Ingestion project for techincal test

This is small project to a company test done in aproximately a day of work.

Requirements

make clean - Cleans up directories and stops any running Docker containers, removing volumes as necessary.*
make build - Builds Docker containers using Docker Compose, a jupyter server and a postgres database
make up - Starts Docker containers, ensuring no containers are currently running before starting.
make down - Stops and removes Docker containers.
make check-stop - Checks if any Docker containers are currently up and stops them if they are.

All this commands are suppose to run on root.

First build and run docker-compose and the docker ingestion file.

make build # this builds both docker-compose and dockerfile

Run the local database:

make up

Run the process to create the first ingestion:

docker run --net host -e "POSTGRES_PASSWORD=postgres" -v ./data:/app/data ingestion-data -- --csv_path /app/data/original_data.csv

Run the process to create something that modifies the table:

docker run --net host -e "POSTGRES_PASSWORD=postgres" -v ./data:/app/data ingestion-data -- --csv_path app/data/modified_data.csv

If you want to check data just go to local notebook and run all the cells. The pip install was there just so because this is a exercise.

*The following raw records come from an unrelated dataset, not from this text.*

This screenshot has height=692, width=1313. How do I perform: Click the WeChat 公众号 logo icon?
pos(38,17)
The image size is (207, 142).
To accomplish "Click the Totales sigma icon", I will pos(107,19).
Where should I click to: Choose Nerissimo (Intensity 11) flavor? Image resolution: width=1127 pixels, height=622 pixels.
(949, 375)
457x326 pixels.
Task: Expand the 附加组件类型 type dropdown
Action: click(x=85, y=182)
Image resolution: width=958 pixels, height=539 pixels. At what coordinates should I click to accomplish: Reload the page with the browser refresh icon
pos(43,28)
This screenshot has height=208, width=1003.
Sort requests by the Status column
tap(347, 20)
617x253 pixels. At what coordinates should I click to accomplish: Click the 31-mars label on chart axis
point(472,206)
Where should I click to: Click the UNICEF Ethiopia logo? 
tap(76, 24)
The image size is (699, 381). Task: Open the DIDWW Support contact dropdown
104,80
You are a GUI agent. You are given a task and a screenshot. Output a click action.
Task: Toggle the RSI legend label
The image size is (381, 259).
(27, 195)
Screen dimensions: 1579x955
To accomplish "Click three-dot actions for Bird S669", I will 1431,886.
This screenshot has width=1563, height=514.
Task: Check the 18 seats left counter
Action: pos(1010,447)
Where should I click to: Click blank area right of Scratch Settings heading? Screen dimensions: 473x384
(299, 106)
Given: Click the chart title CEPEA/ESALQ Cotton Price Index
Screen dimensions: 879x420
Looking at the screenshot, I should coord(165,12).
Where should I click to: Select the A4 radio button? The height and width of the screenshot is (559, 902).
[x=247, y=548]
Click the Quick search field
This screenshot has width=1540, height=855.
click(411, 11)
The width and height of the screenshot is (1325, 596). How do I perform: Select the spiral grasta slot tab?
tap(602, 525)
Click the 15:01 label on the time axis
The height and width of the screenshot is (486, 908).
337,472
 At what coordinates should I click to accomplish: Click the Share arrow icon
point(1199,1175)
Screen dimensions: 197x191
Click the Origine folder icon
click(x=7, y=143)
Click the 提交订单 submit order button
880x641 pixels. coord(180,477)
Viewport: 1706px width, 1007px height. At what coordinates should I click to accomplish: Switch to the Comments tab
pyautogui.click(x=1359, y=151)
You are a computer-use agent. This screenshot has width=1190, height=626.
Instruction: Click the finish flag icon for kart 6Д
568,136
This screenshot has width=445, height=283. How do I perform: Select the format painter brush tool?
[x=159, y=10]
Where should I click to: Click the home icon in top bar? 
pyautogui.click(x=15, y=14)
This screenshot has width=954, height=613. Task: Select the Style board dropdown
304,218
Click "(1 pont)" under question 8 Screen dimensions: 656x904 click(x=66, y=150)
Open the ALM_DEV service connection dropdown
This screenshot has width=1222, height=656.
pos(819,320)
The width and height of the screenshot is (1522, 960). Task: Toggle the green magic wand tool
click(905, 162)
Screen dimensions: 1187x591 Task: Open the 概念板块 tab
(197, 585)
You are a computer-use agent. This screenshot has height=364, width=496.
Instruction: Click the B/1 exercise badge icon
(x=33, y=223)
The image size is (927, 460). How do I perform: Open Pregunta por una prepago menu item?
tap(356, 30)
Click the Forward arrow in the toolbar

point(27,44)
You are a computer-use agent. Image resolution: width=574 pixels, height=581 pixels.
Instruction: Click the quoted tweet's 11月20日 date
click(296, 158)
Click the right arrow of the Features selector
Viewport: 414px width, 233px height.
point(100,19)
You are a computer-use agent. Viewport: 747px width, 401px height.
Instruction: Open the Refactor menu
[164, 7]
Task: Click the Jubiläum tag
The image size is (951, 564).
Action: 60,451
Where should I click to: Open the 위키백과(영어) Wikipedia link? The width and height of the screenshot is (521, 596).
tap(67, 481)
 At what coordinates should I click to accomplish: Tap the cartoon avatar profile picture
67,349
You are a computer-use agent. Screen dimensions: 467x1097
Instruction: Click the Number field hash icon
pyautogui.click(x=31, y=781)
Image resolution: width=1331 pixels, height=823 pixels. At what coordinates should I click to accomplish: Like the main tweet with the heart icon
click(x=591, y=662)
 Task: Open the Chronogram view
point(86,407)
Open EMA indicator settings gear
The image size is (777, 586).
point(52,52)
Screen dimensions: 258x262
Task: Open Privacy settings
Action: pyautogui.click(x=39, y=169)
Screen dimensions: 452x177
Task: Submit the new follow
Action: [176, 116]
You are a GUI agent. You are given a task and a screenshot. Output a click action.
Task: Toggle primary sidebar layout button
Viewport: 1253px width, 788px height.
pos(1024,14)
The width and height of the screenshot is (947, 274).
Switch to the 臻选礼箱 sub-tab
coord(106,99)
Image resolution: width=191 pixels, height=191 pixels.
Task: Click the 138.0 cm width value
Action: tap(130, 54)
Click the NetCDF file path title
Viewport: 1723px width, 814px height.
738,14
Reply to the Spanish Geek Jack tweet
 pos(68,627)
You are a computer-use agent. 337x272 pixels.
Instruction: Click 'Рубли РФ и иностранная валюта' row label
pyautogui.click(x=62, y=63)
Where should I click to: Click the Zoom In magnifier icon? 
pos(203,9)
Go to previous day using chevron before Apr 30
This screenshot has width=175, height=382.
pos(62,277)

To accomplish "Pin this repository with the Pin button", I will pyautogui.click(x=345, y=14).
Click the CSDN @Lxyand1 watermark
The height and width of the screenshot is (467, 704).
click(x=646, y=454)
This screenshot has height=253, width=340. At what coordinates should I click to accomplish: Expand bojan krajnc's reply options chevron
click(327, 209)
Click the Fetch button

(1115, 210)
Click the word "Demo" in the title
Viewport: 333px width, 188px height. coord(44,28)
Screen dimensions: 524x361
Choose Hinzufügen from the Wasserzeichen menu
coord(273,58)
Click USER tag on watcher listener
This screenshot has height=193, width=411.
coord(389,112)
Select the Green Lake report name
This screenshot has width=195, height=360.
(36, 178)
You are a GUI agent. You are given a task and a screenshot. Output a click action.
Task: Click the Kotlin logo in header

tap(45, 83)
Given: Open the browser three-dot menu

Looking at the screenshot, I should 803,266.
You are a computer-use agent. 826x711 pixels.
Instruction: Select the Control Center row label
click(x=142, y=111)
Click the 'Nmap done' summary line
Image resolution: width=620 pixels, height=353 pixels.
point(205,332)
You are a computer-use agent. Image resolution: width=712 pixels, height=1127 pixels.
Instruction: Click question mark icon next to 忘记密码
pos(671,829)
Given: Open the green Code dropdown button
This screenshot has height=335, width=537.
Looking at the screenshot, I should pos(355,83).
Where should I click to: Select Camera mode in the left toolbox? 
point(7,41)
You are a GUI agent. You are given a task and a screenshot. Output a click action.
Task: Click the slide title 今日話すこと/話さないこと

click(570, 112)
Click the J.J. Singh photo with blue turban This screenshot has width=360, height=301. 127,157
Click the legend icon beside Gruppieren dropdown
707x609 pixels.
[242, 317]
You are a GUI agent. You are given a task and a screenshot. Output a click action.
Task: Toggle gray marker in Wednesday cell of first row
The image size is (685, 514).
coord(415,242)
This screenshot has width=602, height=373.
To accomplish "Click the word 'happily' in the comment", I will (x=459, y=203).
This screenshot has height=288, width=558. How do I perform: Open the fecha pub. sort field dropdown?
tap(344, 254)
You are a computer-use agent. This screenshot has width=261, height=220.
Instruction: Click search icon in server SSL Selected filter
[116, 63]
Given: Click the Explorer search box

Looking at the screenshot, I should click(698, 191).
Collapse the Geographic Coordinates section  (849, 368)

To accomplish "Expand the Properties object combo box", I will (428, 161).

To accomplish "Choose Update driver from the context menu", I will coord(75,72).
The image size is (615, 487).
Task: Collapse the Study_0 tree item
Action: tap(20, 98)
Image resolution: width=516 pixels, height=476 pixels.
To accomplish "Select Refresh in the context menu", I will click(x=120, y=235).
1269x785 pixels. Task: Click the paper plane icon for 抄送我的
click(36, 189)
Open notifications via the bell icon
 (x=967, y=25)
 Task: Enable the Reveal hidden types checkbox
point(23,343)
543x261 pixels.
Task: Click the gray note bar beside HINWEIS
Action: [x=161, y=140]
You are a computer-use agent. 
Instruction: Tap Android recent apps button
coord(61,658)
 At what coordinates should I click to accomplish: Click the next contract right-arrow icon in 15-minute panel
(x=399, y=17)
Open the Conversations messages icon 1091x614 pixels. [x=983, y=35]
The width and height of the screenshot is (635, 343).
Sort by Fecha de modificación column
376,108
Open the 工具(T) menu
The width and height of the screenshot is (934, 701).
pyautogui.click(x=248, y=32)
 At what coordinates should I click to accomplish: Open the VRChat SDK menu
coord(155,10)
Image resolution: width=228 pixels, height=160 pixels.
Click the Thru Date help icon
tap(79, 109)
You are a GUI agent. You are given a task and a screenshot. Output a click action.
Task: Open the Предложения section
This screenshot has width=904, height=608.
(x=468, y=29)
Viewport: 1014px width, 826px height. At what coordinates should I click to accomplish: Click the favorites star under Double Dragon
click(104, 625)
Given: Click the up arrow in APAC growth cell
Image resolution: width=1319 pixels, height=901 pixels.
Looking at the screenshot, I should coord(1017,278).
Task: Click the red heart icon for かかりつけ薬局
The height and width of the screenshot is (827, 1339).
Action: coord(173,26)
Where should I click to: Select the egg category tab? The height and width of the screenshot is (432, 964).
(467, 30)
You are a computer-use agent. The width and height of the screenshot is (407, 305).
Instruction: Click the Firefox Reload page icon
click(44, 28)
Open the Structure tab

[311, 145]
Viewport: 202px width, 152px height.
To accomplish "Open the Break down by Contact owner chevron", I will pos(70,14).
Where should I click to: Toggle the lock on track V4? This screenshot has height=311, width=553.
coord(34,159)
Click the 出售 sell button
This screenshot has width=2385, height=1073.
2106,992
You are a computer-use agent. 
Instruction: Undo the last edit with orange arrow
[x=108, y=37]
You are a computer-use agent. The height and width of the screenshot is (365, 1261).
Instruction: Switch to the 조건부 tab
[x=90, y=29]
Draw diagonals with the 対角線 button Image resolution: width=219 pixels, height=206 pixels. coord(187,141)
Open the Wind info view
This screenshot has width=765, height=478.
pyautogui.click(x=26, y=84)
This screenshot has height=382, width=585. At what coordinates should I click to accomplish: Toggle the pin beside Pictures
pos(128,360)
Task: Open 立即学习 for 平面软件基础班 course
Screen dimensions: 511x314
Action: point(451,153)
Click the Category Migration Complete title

After doing this if you can clean the volumes and docker-compose:

make clean

This is quite straight forward just to show that I can develop in python.

Considerations:

For the sake of this is just a test I `will not think about complex data types that come from string on csv inference e.g:date, timestamp, ts
The conversions is not perfect, object type could be converted to numbers in a initial case of nulls
For simplicity of the code I used pandas types
This uses a separation of target and source so we can abstract this in the future for other solutions.

Improvements:

Adding inference for date, timestamp, ts and relative data types using regexp.
Separate the runner from schema change component.
Add a failure where schema changes would be sinked to a table for further analysis.
To handle secrets I would simply spaw this container with kubernetes and mount as a kube secret in the environment varaible or add access role based on the container being spawned (preferrable).
Generic filepath loading like /path/to/folder/*.csv
Improve how the path of the file and table name is done. As a constructor seeing quite poor.
Improve how schema change and capture is handle on the target.
There is some TODOs in the code, It's not a good practice in my opinion but It feels is the best way to set comments
Clean the code, adding configuration files and proper logging.